Problem requirements: So long as no pictures are carried over, output the records below exactly.
----------
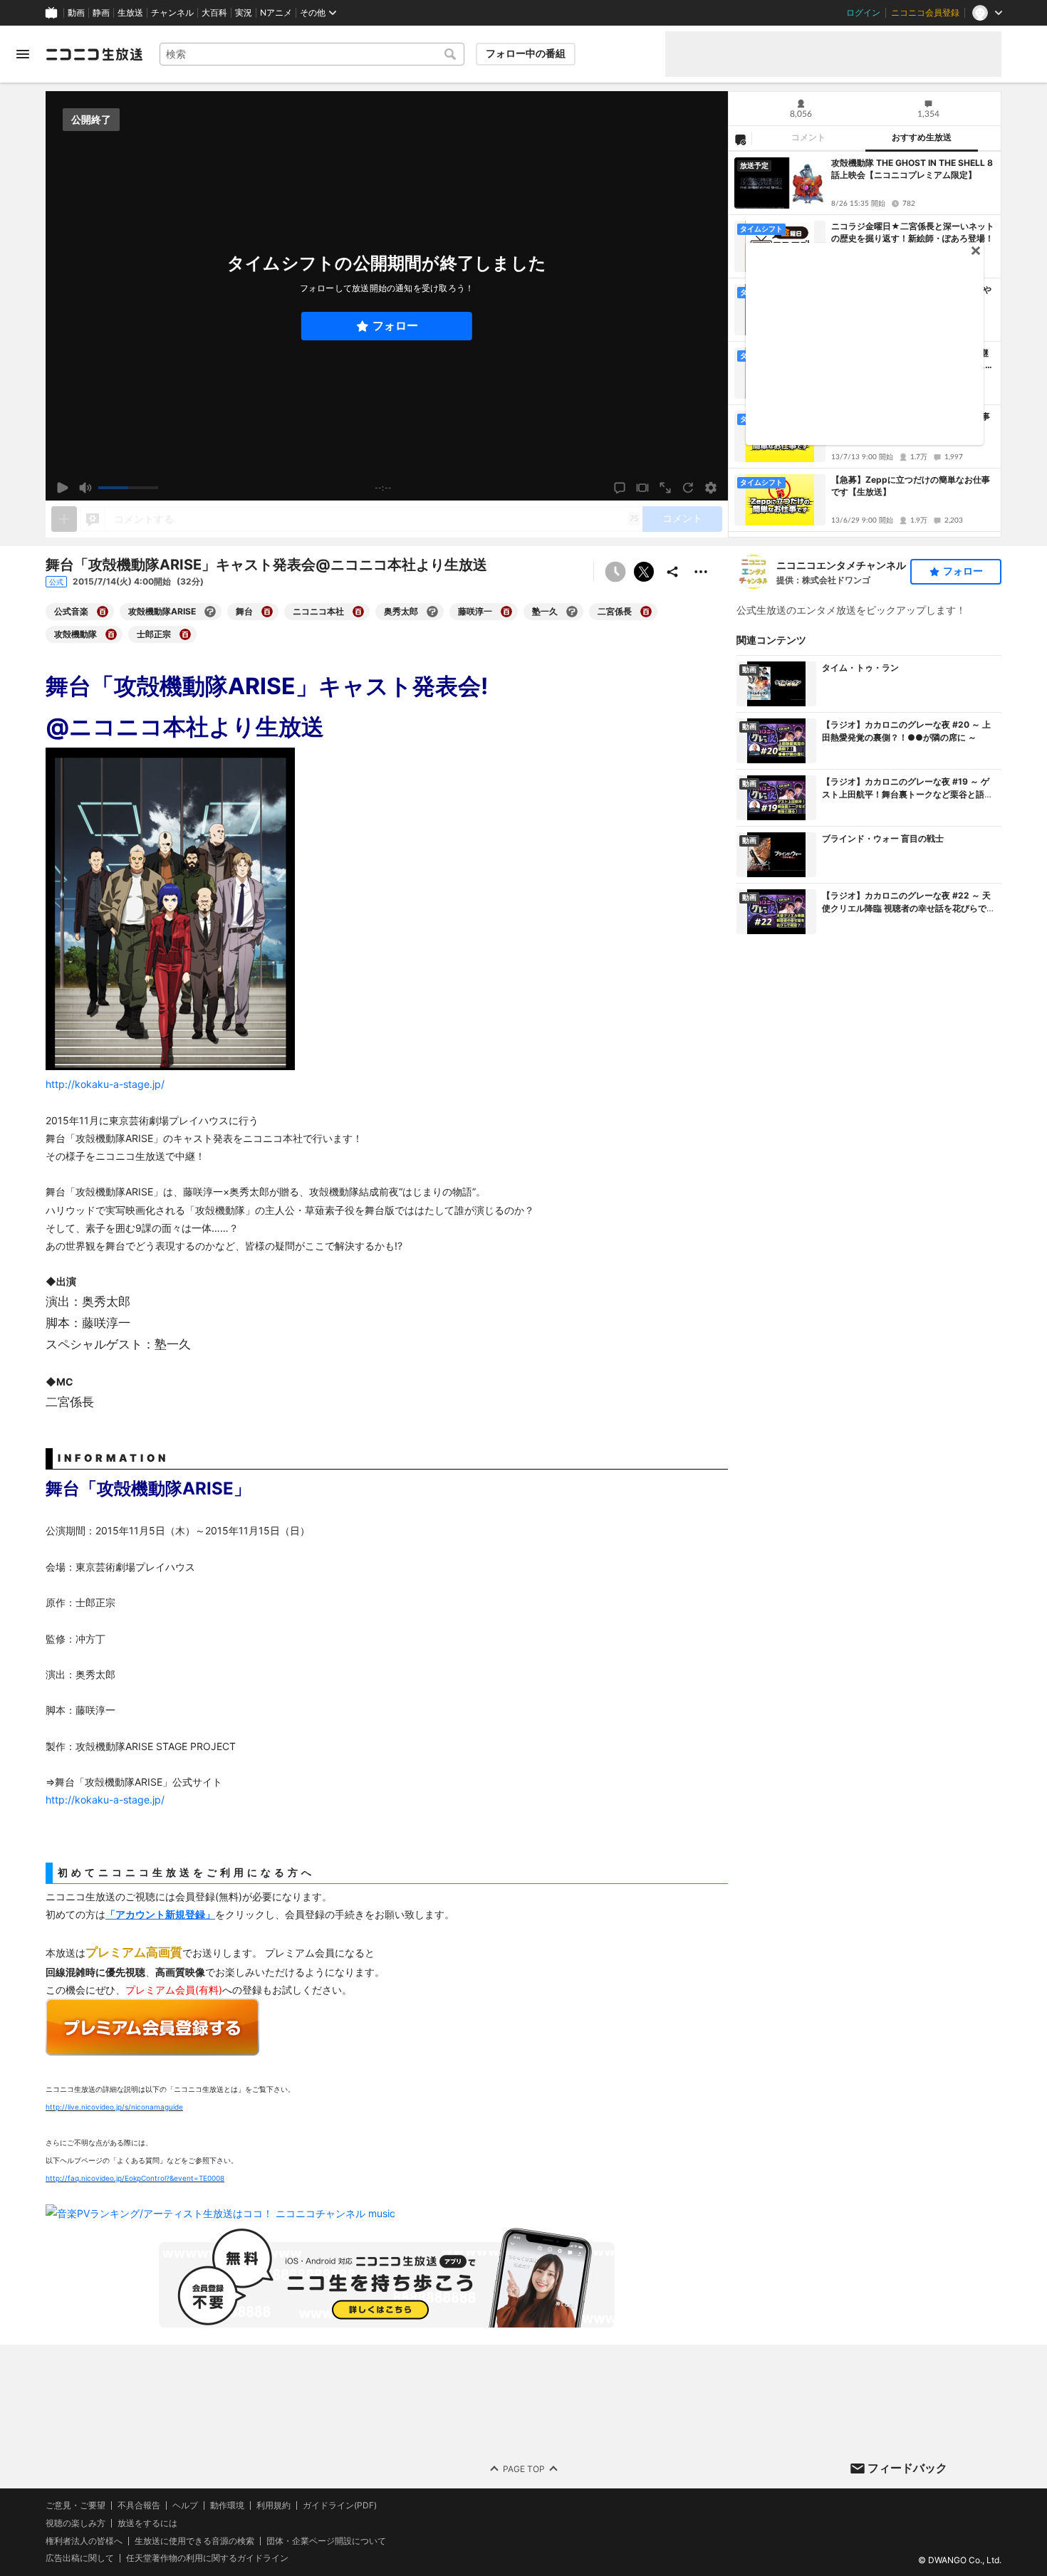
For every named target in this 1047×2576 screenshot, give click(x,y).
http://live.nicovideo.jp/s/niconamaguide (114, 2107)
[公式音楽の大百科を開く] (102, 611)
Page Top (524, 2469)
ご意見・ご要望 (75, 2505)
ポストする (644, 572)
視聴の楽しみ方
----------
Response area:
For every named target in this 1047×2576 screenshot, give click(x,y).
http://live.nicovideo.jp/s/niconamaguide (114, 2107)
[公式音楽の大百科を開く] (102, 611)
Page Top (524, 2469)
ご意見・ご要望 (75, 2505)
ポストする (644, 572)
視聴の楽しみ方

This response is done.